The agency’s powerful space launch system rocket will launch to four astronauts on the Orion spacecraft for a multi-day lunar orbit journey. There, the two crew members will be transferred to the SpaceX Human Landing System (HLS) for the last leg of the journey on the surface of the moon. After exploring the surface for about a week, they will board the lander and make a short return orbit, where they will return to Orion and their colleagues before returning to Earth.

The total award value of the milestone-based fixed-price contracts is US$2.88 billion.

Casey Ludes, deputy director of NASA’s Human Exploration and Operations Mission Agency, said that with this award, NASA and our partners will complete the first manned lunar surface demonstration mission in the 21st century. A step forward in terms of equality and long-term deep space exploration. “This critical step puts mankind on the path of sustainable lunar exploration and focuses on missions deeper into the solar system, including Mars.”

SpaceX has been working closely with NASA experts during the HLS benchmark performance period to provide information on its lander design and ensure that it meets NASA’s performance requirements and manned space flight standards. As a key principle of the safety system, these agreed standards range from the fields of engineering, safety, health, and medical technology.

Lisa Watson-Morgan, HLS project manager at NASA’s Marshall Space Flight Center in Huntsville, Alabama, said: “For NASA, and especially the Armis team, this is an order. A moment of excitement.” “During the Apollo program, we proved it was possible to do what seemed impossible: send humans to the moon. By collaborating with the industry and using NASA’s proven technical expertise and capabilities, we American astronauts will be returned to the lunar surface again, this time to explore new areas for a longer time.”

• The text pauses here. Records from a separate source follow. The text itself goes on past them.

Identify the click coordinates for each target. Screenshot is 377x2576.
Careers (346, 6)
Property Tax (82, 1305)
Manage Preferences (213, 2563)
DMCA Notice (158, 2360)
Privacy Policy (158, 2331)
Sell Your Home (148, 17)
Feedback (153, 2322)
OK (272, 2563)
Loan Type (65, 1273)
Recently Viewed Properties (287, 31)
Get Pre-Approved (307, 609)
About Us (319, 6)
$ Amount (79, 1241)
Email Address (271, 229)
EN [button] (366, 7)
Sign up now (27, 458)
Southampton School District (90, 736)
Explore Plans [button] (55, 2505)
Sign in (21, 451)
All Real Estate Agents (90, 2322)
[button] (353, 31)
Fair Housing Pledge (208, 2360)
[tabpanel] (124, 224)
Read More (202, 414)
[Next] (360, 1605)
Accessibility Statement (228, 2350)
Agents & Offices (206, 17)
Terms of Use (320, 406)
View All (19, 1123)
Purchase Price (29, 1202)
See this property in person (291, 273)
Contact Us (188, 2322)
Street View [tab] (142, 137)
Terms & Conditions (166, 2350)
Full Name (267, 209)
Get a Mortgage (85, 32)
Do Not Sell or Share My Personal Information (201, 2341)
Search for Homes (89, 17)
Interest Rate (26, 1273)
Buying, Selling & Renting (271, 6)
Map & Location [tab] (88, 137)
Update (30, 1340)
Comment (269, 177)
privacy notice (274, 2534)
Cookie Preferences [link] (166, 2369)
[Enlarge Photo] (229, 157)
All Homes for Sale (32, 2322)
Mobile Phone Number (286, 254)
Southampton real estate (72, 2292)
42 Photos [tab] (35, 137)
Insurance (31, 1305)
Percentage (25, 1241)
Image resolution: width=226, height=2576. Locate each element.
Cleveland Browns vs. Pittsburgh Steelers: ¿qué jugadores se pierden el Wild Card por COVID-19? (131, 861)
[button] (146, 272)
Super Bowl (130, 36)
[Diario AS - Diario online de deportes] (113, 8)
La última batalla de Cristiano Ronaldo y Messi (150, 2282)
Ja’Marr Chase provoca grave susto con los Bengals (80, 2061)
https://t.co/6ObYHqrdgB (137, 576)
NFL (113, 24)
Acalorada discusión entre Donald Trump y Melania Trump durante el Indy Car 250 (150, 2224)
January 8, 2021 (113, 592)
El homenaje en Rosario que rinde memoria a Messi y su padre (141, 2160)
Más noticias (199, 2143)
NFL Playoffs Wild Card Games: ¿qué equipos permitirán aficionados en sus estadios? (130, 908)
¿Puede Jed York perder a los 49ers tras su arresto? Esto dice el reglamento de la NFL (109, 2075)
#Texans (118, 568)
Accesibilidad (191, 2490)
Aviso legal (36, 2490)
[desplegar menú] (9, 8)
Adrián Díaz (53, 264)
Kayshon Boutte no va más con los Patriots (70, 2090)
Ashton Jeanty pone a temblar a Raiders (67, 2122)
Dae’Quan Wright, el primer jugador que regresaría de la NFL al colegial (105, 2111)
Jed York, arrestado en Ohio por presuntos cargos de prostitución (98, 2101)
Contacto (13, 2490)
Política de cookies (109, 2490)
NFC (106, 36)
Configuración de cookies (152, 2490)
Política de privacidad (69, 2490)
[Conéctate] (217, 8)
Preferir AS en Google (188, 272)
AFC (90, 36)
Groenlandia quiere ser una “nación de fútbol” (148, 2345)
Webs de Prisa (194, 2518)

SpaceX’s HLS starship is designed to land on the moon, and it relies on the company’s tested Raptor engines and the flight legacy of the Falcon and Dragon spacecraft. The starship includes a spacious cabin and two airlocks for astronauts to walk on the moon. The starship architecture is designed to develop into a fully reusable launch and landing system designed to travel to the moon, Mars, and other destinations.

While implementing the Appendix H Award, NASA intends to implement competitive procurement for sustainable manned lunar surface transportation services, which will regularly use gateways to provide humans with access to the lunar surface in addition to the initial manned demonstration missions .

With NASA’s Space Launch System rocket, Orion spacecraft, HLS and Gateway Lunar Outpost, NASA and its commercial and international partners are returning to the Moon to provide a new generation of scientific discoveries, economic benefits and inspiration. The agency will work with partners throughout the ALMIS program to fine-tune precision landing technology and develop new mobility capabilities to be able to explore new areas of the moon. On the surface, the agency proposes to build a new habitat and roamer, test new power systems, etc. These and other innovations and advancements under the Amis program will ensure that NASA and its partners are prepared for the next major step in human exploration, the exploration of Mars.